Wimbledon were Premier League paupers a decade and a half ago, but AFC have become big spenders.

Woolner added: "When I was there I was only being paid £200 a week plus, say, £10-a-point bonus. But the club did have financial muscle and at the time were able to take players on loan from the Conference. Some of could have been on as much as £1,000 a week. So, as much as the club has risen from nothing, part of the rise has been down to economic muscle."

Dave Bassett's team accelerated through the divisions in the 1980s. Wally Downes, a Wimbledon player then and West Ham's assistant manager now, believes a repeat is possible.

"As we proved, nothing is impossible. What the club achieved back then seemed impossible but it happened," said Downes. "It would probably be even harder now. For one thing, ground regulations have changed and even if Kingsmeadow was expanded, I doubt if it could cope with Premier League standards.

"And given what the club is all about the last thing they would surely want to do is move. Also what you tend to see happen now is that as a soon as team starts to rise up the league their best players are snapped up before they can evolve into a force. But, you can't underestimate the force a sense of purpose among players and fans can bring. In a game where money counts for so much AFC have shown you can still live a dream."

What they have, chief executive Erik Samuelson, argued, is a bond. He explained: "When people come here they comment that everyone in the crowd seems to know each other. There's an extraordinary amount of socialising between our fans; we've got something special."

They are on a journey, one they hope will take them from pavement to the penthouse of the Premier League, though their immediate plans are concentrated on elevation to the band of 92 clubs in the first four tiers.

"Promotion is this season's aim," Samuelson said. "We've got a very good young team and we're doing our utmost to reach League Two. Beyond that? Who knows? We have already done what many thought impossible. But we also have to be realistic. A month's pay for a Premier League player would cover our entire season's wage bill."

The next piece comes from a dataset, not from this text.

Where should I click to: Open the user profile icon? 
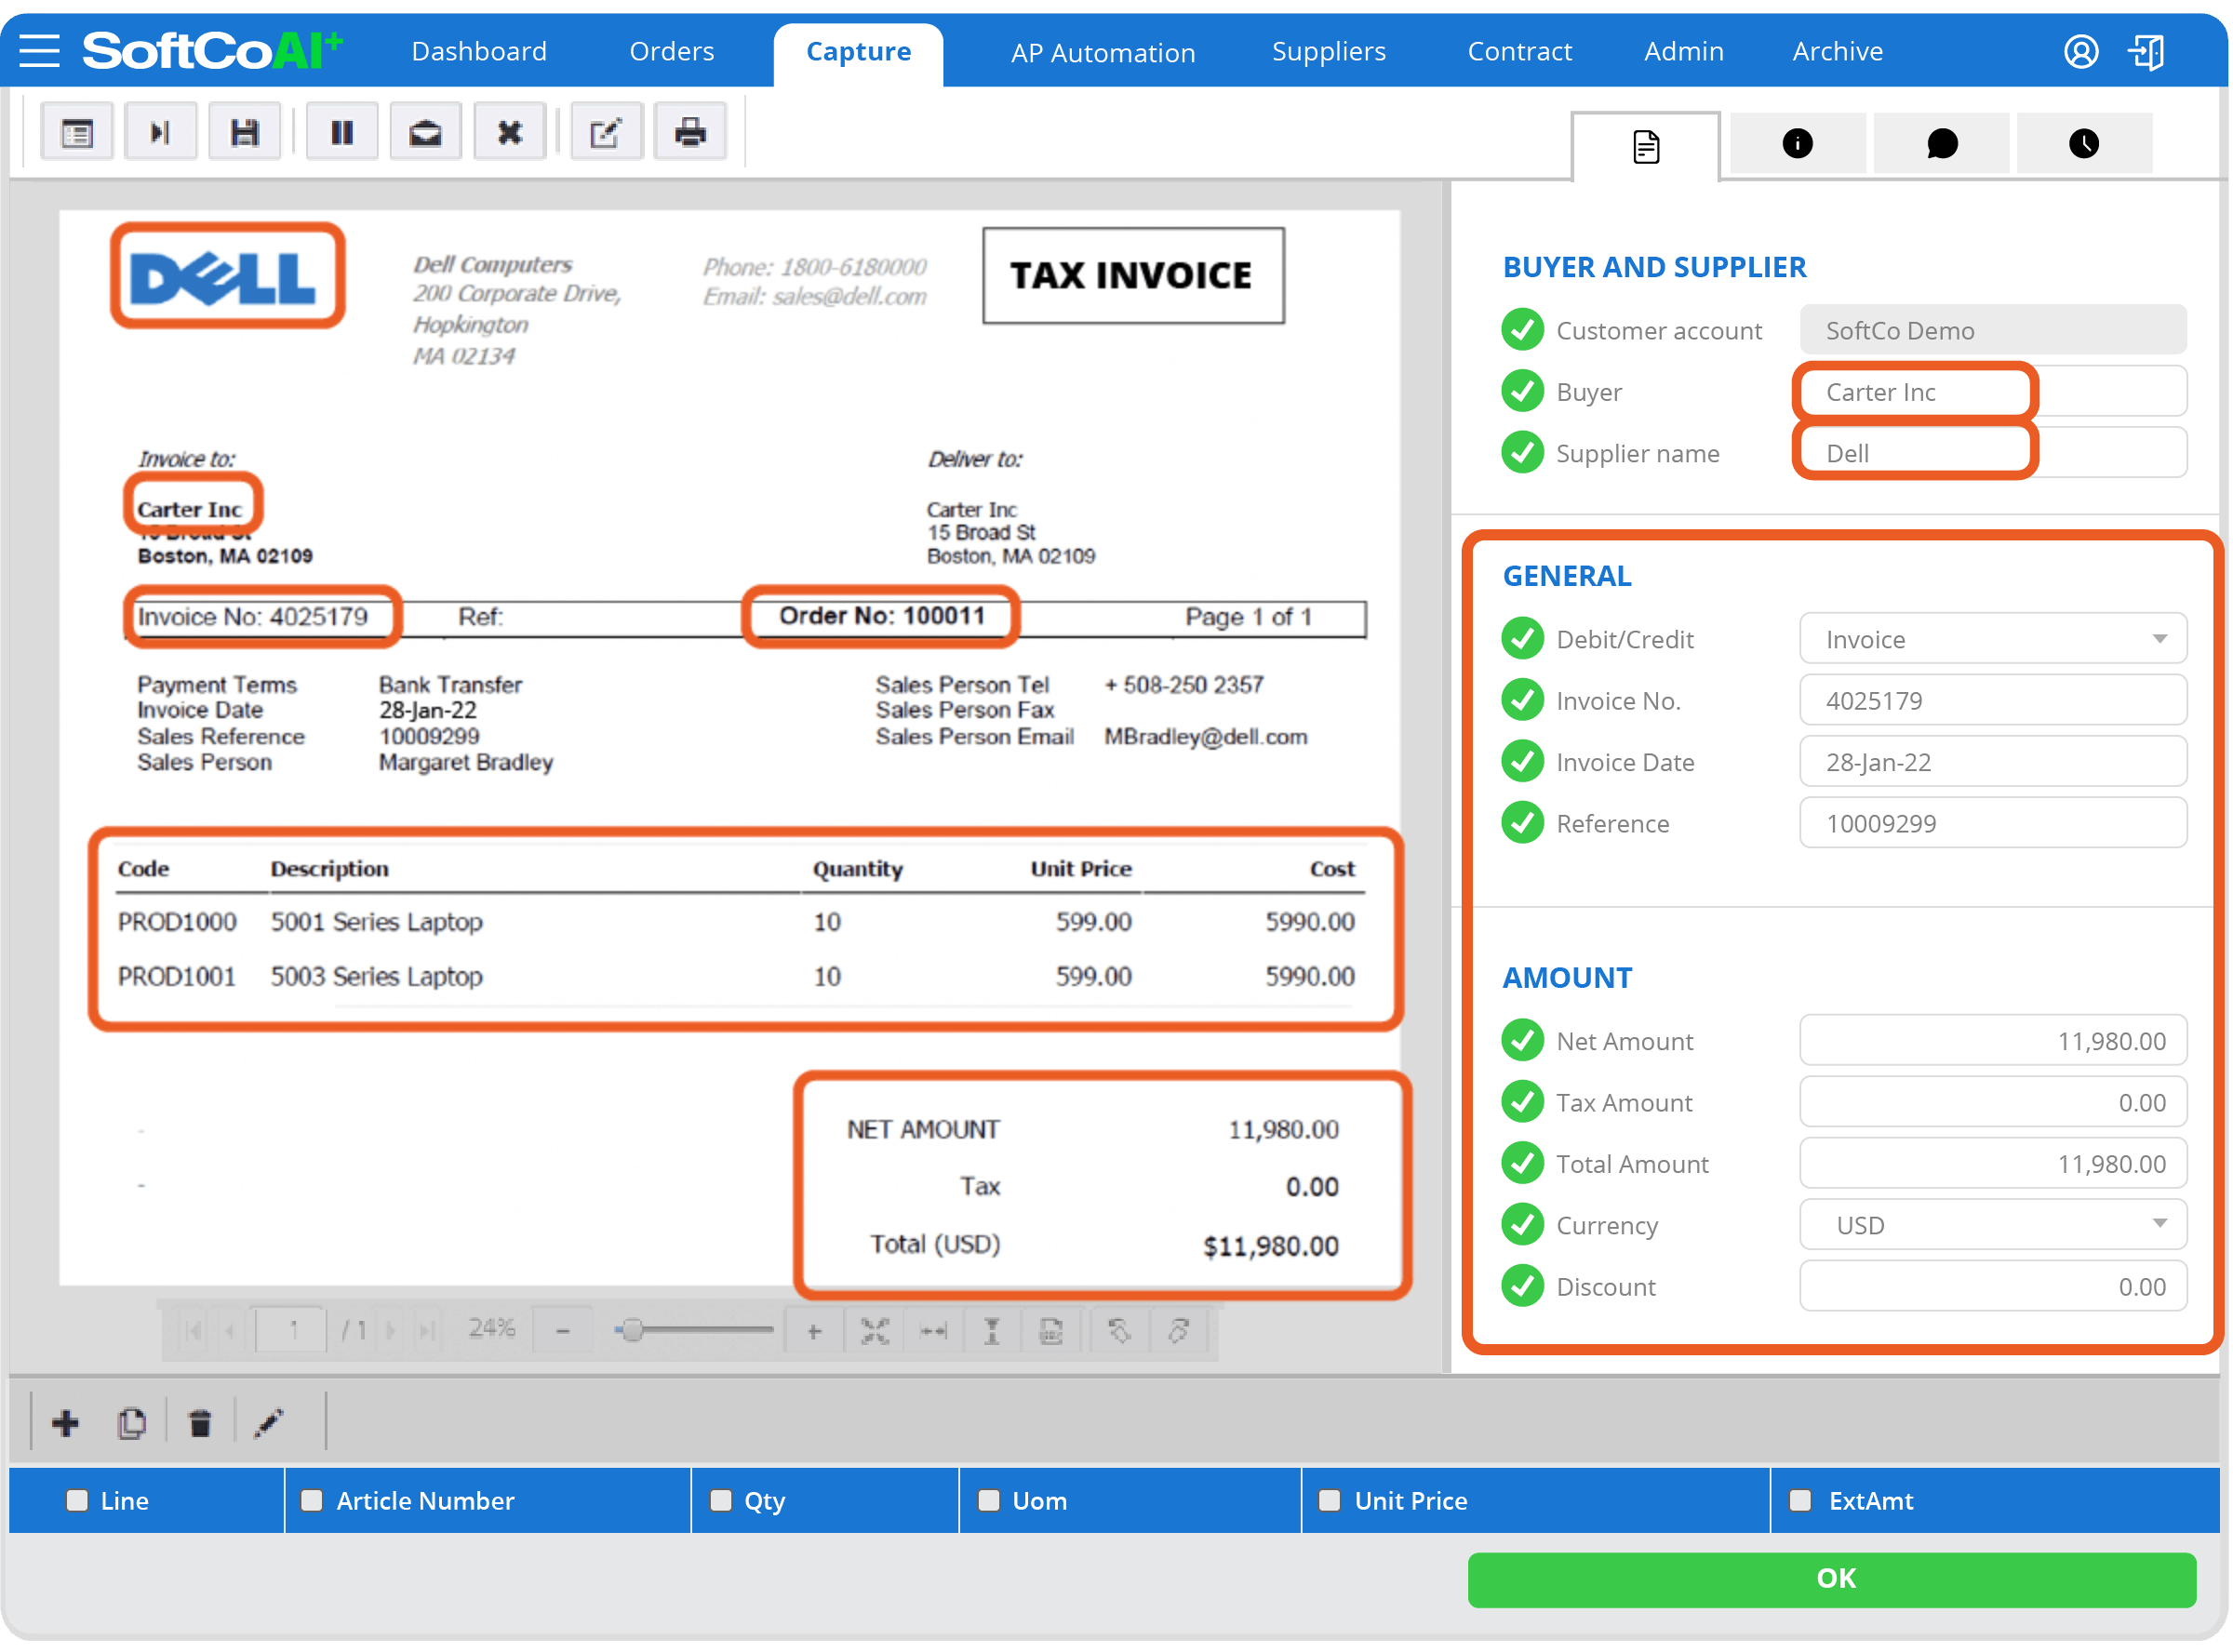click(2081, 51)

AFC Wimbledon do boast one very fine Premier League player, albeit of the 1997 vintage. Marcus Gayle's combination of physical power and a lovely left foot was a factor as Wimbledon finished eighth in the top flight and reached the semi-finals of both cup competitions 14 years ago.

Now the Jamaica international is another adding legitimacy to the project. After becoming only the second player to appear for both Wimbledon and AFC Wimbledon, the 40-year-old is the coach of the latter's reserve team. However, his importance extends beyond that. "Marcus's arrival was hugely significant," Samuelson added. "He accepted nominal wages because he wanted to come back. Marcus 'gets it'. We couldn't wish for a better ambassador."

It is a case of old Wimbledon working for new. Gayle benefits from the club's prodigious youth policy, funded by the decision to plough the profits from their 2,200 season-ticket holders and 3,500 average gates back into the club. It is in keeping with their traditions.

In the heyday of Wimbledon, the club was self-financing because it produced and developed so many players. Alumni such as Dennis Wise, Nigel Winterburn, Terry Phelan, John Scales and Warren Barton went on to sign for some of the biggest clubs in the country. Others, such as Jason Euell and Carl Cort, yielded huge profits. One more, now, is the captain and personification of MK Dons: Dean Lewington who, like his father, Ray, also played for Wimbledon. The subplot of AFC's rise is that the chasm between the new club and the club from the new town has closed.

Next year, one division could separate them. Sooner or later, the two will meet. Gayle said: "No doubt it will create a huge amount of interest but for our fans it will be a non-game. As far as most are concerned MK Dons don't exist." But they do, and without them, there wouldn't be the phenomenon that is AFC Wimbledon.